Bild: Die Leugnung und Verharmlosung von Kriegsverbrechen und Völkermorden ist…
Berlin taz | Die Leugnung und Verharmlosung von Kriegsverbrechen und
Völkermorden ist jetzt als „Volkverhetzung“ strafbar. Der Bundestag hat in
der Nacht zum Freitag ohne jede Ankündigung das Strafrecht verschärft. Dies
betrifft zum Beispiel die Leugnung und Verharmlosung von russischen
Kriegsverbrechen in der Ukraine.
Bisher war in der Bundesrepublik nur die Billigung von Straftaten aller Art
(Paragraf 140 Strafgesetzbuch) sowie die Leugnung und Verharmlosung des
Holocausts (Paragraf 130 Absatz 3) strafbar. Nun wurde in Paragraf 130 ein
neuer Absatz 5 eingefügt. Danach ist auch die öffentliche Leugnung und
„gröbliche“ Verharmlosung von anderen Völkermorden sowie von Verbrechen
gegen die Menschlichkeit und Kriegsverbrechen strafbar.
Einschränkend heißt es zwar, die Äußerung müsse „geeignet“ sein, den
öffentlichen Frieden zu stören und zu Hass oder Gewalt aufzustacheln.
Letztlich entscheiden bei so unbestimmten Begriffen aber die
Staatsanwaltschaften, welche Äußerungen verfolgt werden. Die Eignung, Hass
zu erzeugen, kann in diesen aufgeheizten Zeiten schließlich leicht
unterstellt werden.
Die Verschärfung des Strafrechts beruhte auf einer zunächst nicht
öffentlichen „Formulierungshilfe“ des Justizministeriums von Marco
Buschmann (FDP).

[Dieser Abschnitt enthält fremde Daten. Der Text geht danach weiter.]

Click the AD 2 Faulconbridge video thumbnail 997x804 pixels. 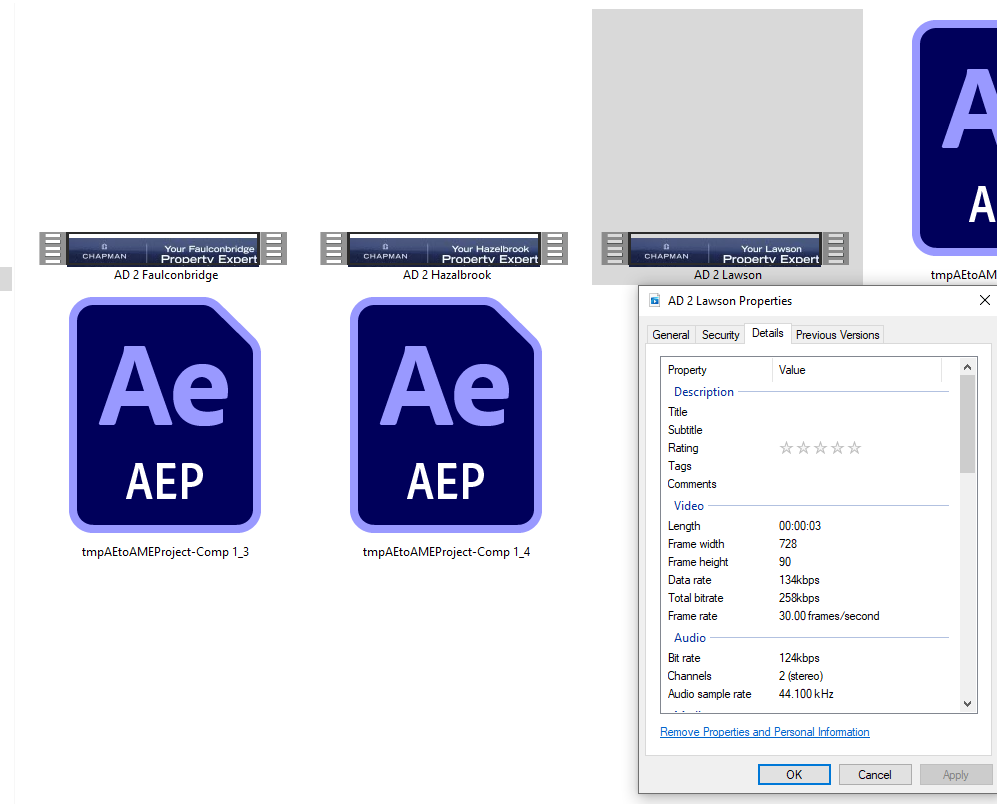coord(163,248)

Völlig unbemerkt von der Öffentlichkeit beschloss der
Rechtsausschuss am Mittwoch, den Vorschlag in einem harmlosen Gesetz zum
Bundeszentralregister unterzubringen.
So konnte auf eine erste Lesung verzichtet werden. Und schon einen Tag
später hat der Bundestag die Änderung abschließend beschlossen – als
letzten Tagesordnungspunkt kurz vor 23 Uhr. Dafür stimmten die
Ampelfraktionen und die Union, dagegen AfD und Linke.

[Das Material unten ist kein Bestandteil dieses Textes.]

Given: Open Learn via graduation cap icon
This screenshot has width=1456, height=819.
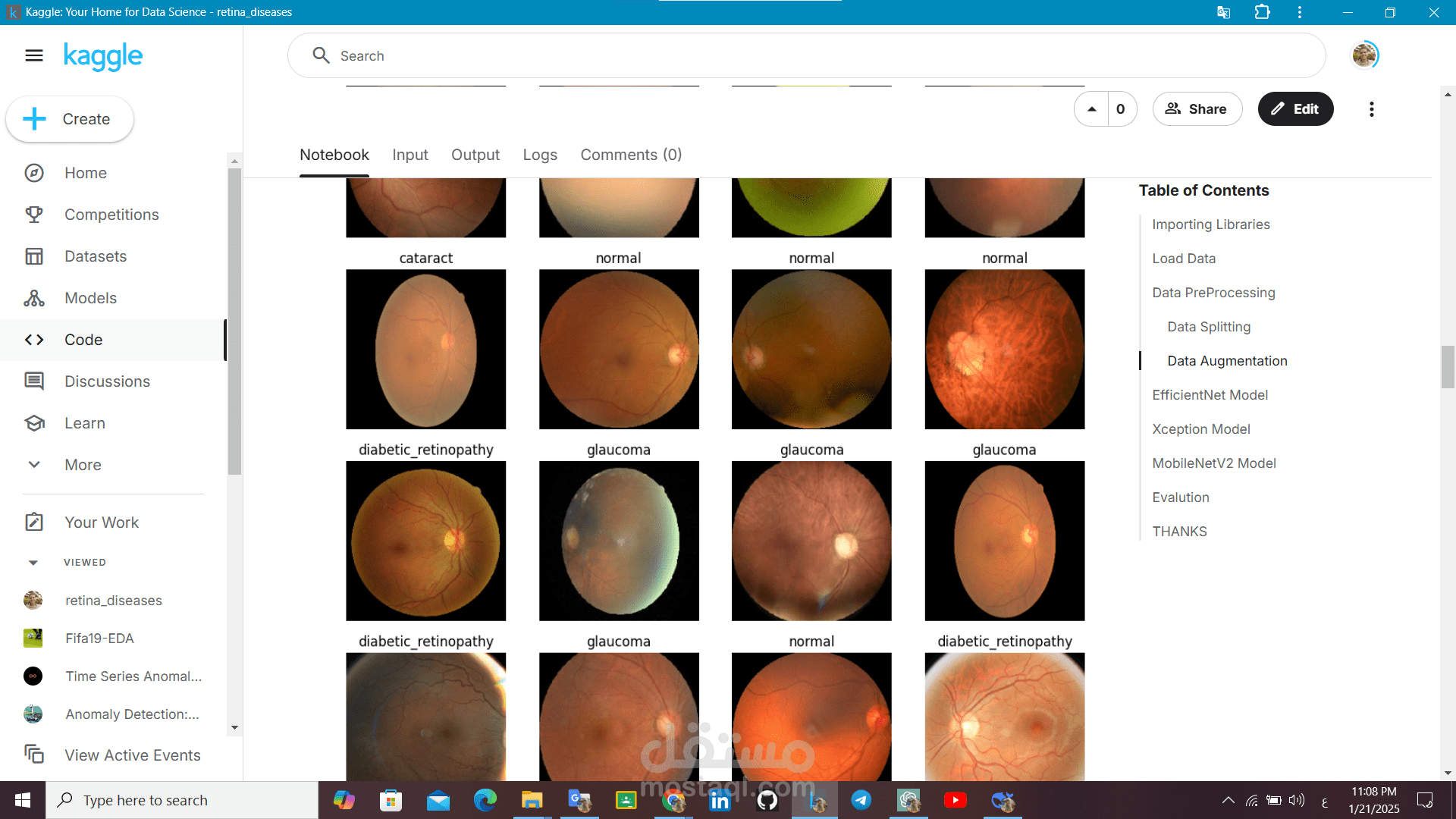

## Verschärfung habe nichts mit Ukrainekrieg zu tun
Das Justizministerium betonte, die Verschärfung des Strafrechts habe nichts
mit dem Ukrainekrieg zu tun. Man reagiere nur auf ein
Vertragsverletzungsverfahren der EU-Kommission. Deutschland habe einen
[1][EU-Rahmenbeschluss (zur Bekämpfung des Rassismus) von 2008] nicht
deutlich genug umgesetzt. Es gehe nur um eine „Klarstellung“. Schon bisher
sei die Leugnung und Verharmlosung von Kriegsverbrechen als Volksverhetzung
strafbar gewesen, erklärte das Ministerium.
Davon ist bisher allerdings noch niemand ausgegangen und es sind auch keine
entsprechenden Gerichtsurteile bekannt. Auch die Staatsanwaltschaften haben
seit Februar zwar wegen [2][Billigung des russischen Angriffskriegs]
ermittelt, aber nicht wegen Leugnung oder Verharmlosung von russischen
Kriegsverbrechen. Faktisch handelt es sich also um eine Verschärfung.
Die beschlossene weitreichende Regelung wäre EU-rechtlich auch nicht
zwingend gewesen. Denn der EU-Rahmenbeschluss von 2008 lässt den EU-Staaten
durchaus gewisse Spielräume. So können sie etwa nur die Leugnung und
Verharmlosung solcher Kriegsverbrechen unter Strafe stellen, die bereits
durch ein internationales Gericht endgültig festgestellt wurden.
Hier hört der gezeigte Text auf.